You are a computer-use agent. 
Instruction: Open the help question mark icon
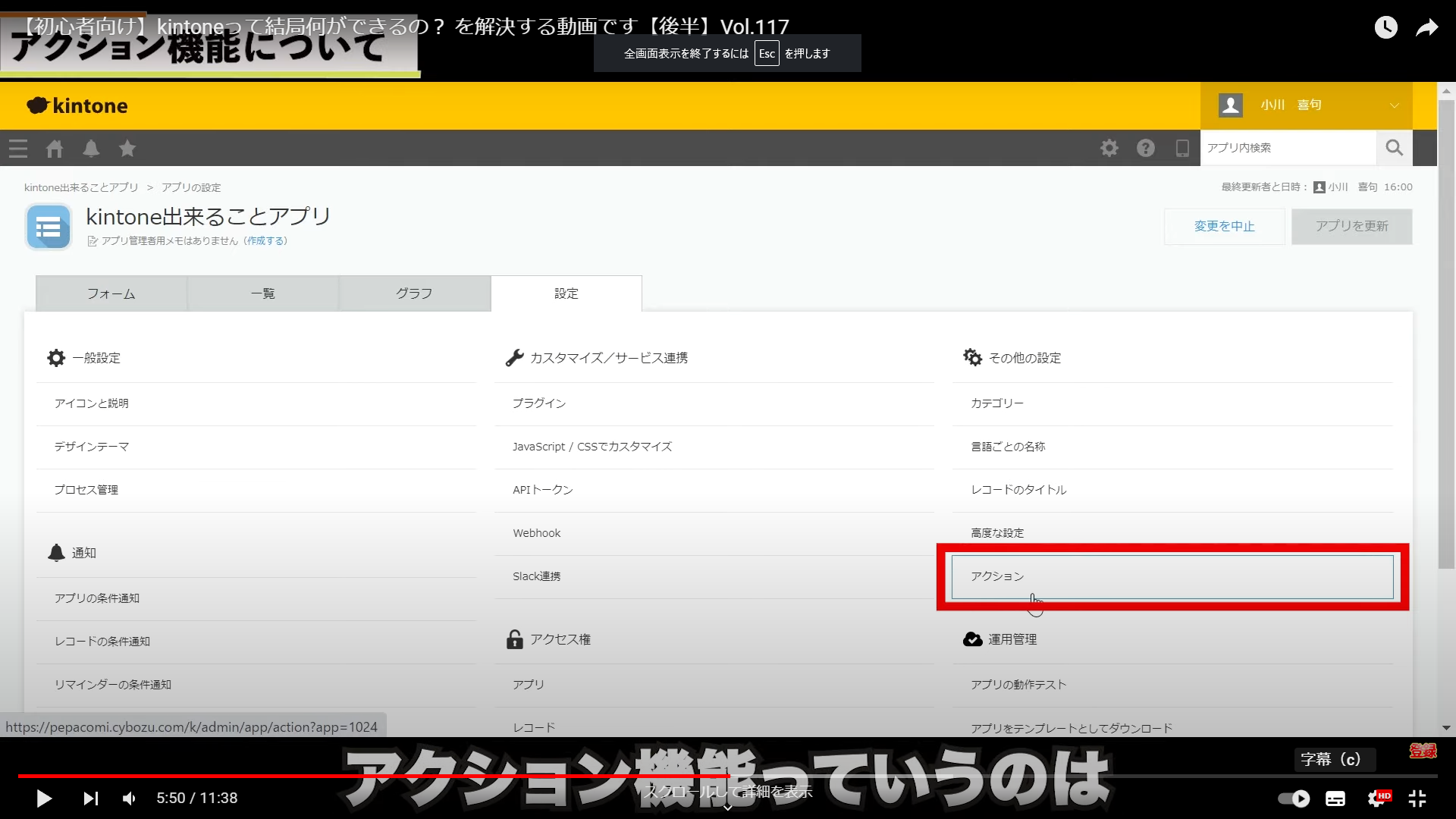click(x=1146, y=148)
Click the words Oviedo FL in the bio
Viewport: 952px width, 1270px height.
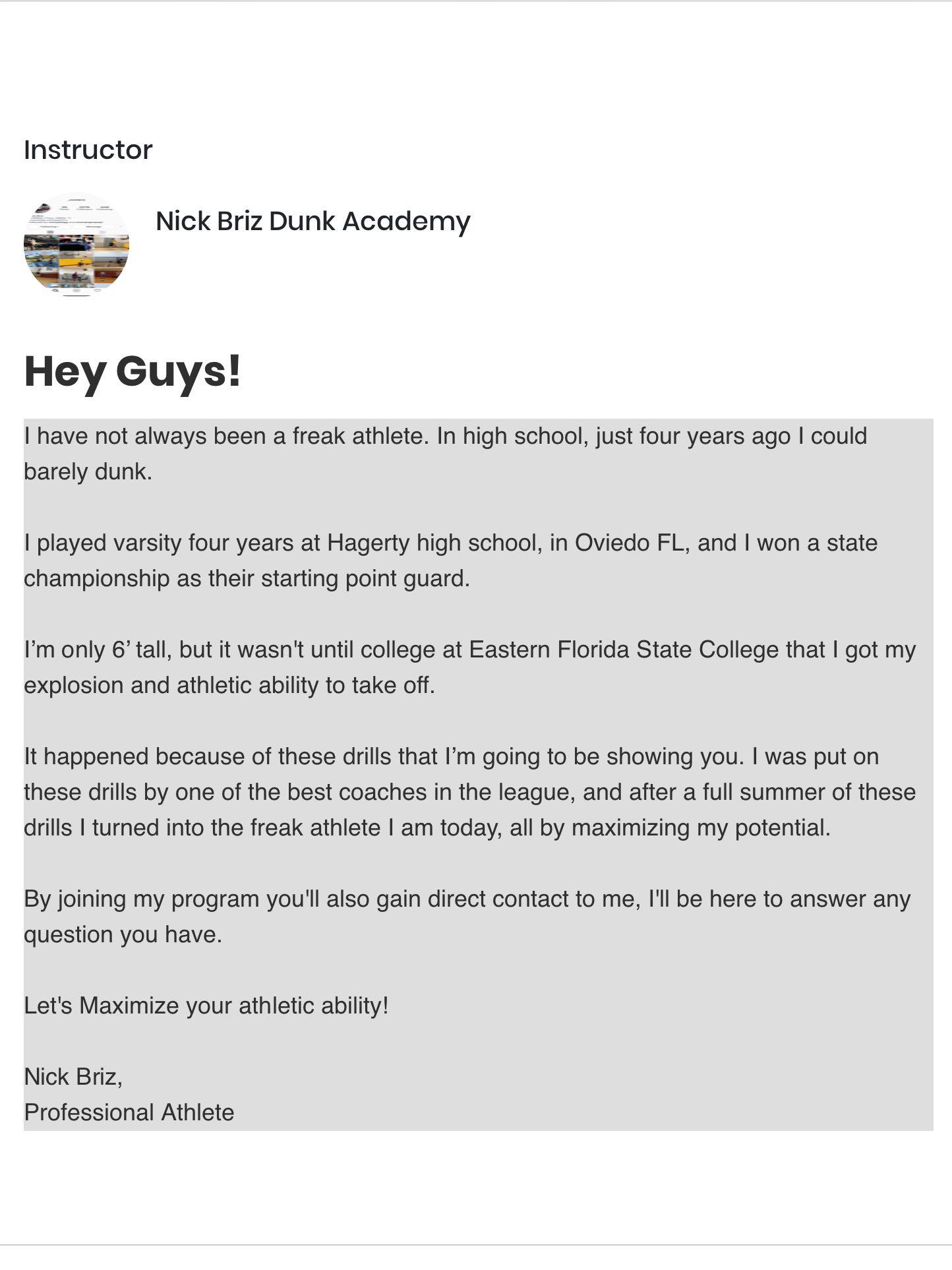tap(630, 543)
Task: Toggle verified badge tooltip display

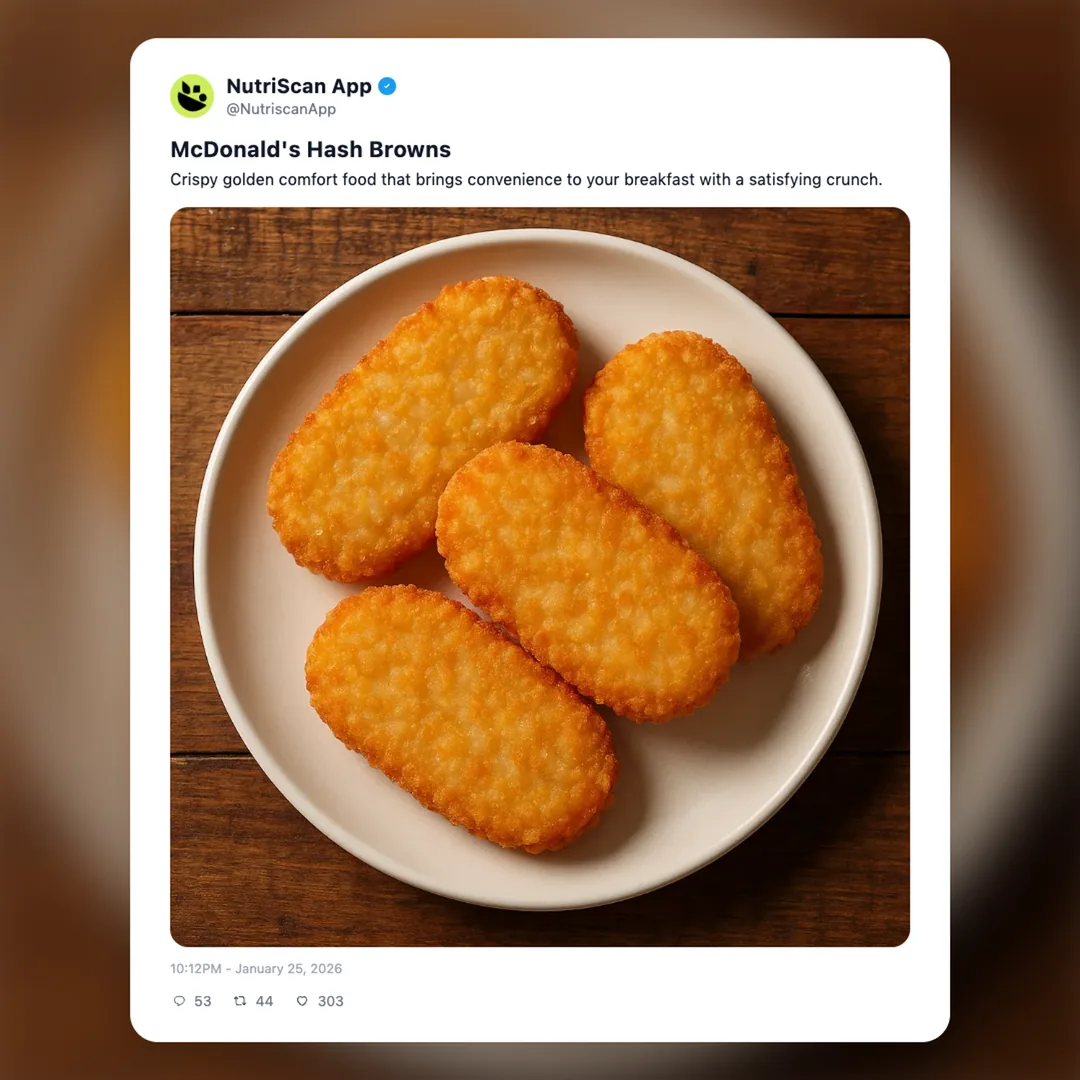Action: [386, 86]
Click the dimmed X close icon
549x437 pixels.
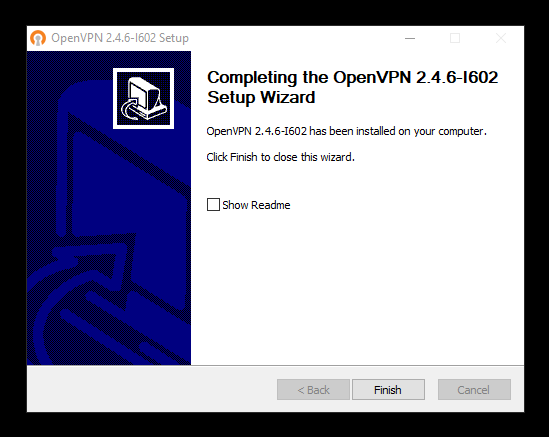501,38
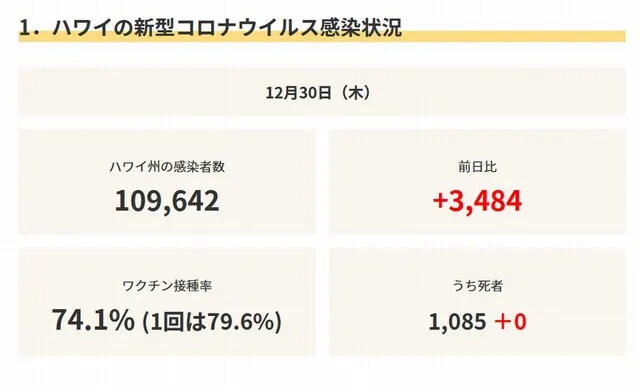Click the ワクチン接種率 label
The image size is (640, 391).
(167, 286)
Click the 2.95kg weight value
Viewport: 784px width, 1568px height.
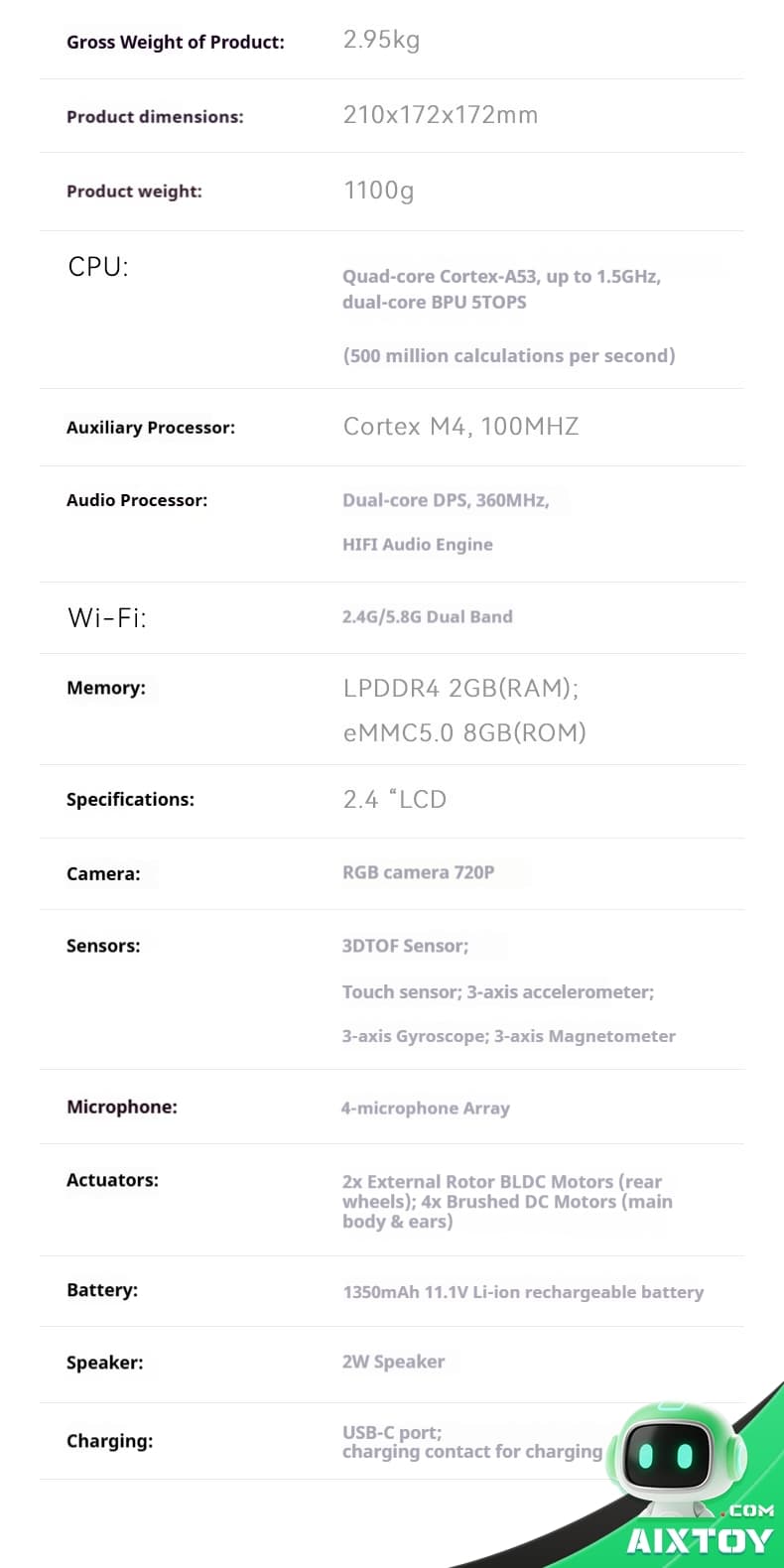click(382, 40)
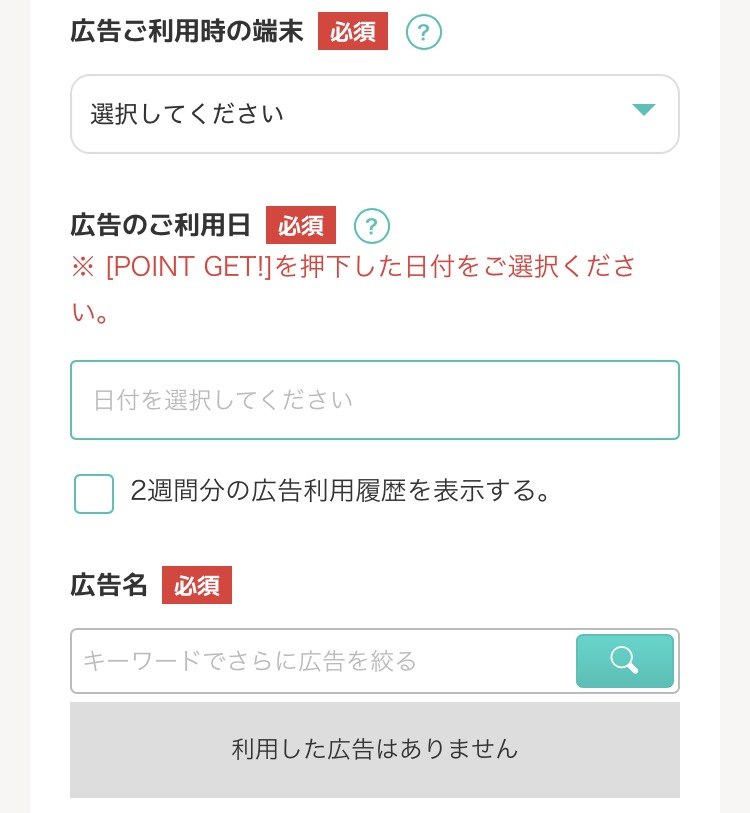Click the 2週間分の広告利用履歴を表示する label
Viewport: 750px width, 813px height.
coord(341,491)

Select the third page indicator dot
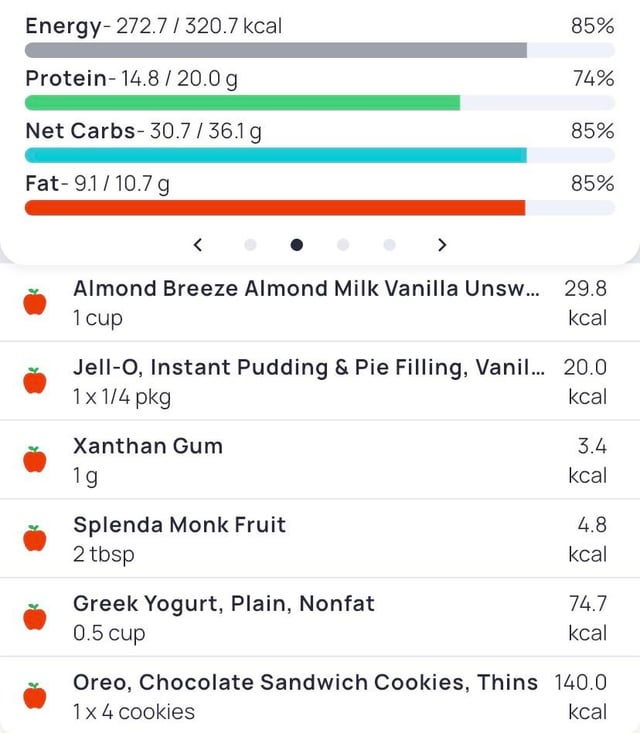pyautogui.click(x=343, y=244)
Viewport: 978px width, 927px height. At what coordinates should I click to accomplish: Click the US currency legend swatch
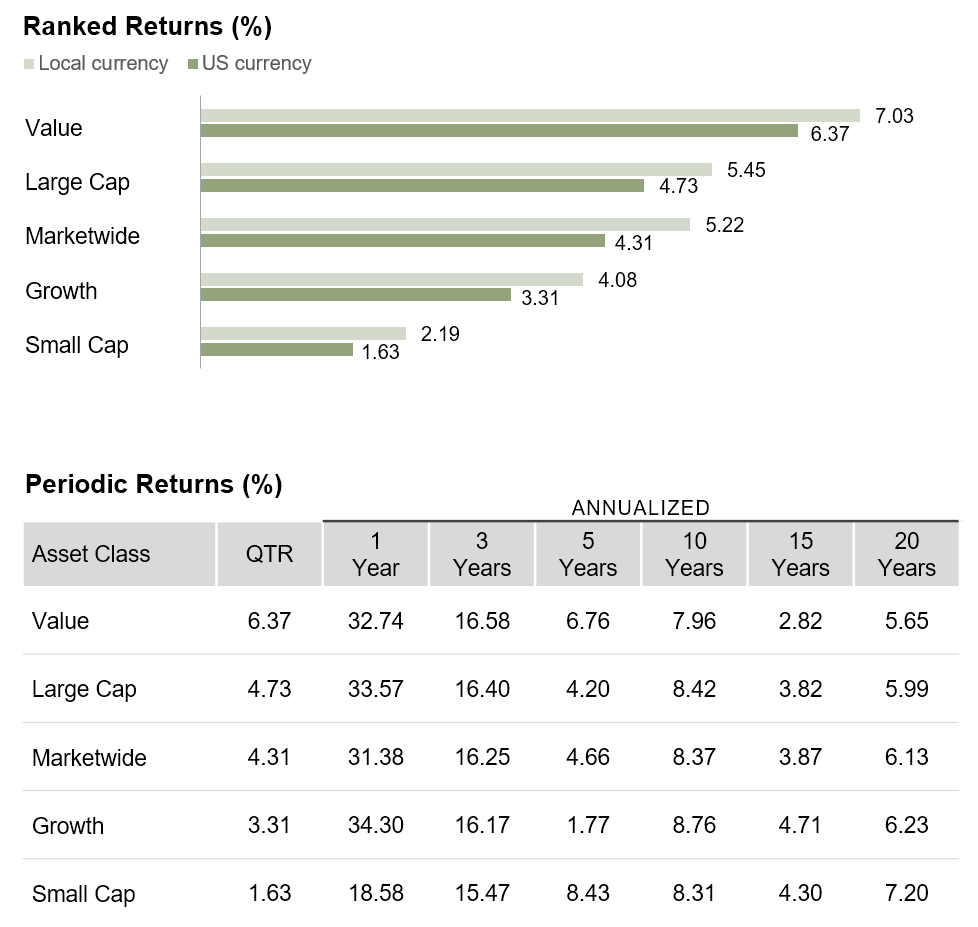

* **OBJECTIVE**:
Copy each of the items above word for word, leaving out the pictures.

* **EXERCISE ANSWER**:
You are a computer-use agent. 
Instruction: Open the help question mark icon
click(x=1146, y=148)
Click the words Oviedo FL in the bio
Viewport: 952px width, 1270px height.
tap(630, 543)
Task: Toggle verified badge tooltip display

Action: [386, 86]
Click the dimmed X close icon
549x437 pixels.
501,38
Click the ワクチン接種率 label
The image size is (640, 391).
(167, 286)
Click the 2.95kg weight value
Viewport: 784px width, 1568px height.
click(382, 40)
Click the 2週間分の広告利用履歴を表示する label
Viewport: 750px width, 813px height.
coord(341,491)

Select the third page indicator dot
pyautogui.click(x=343, y=244)
Viewport: 978px width, 927px height. At what coordinates should I click to accomplish: Click the US currency legend swatch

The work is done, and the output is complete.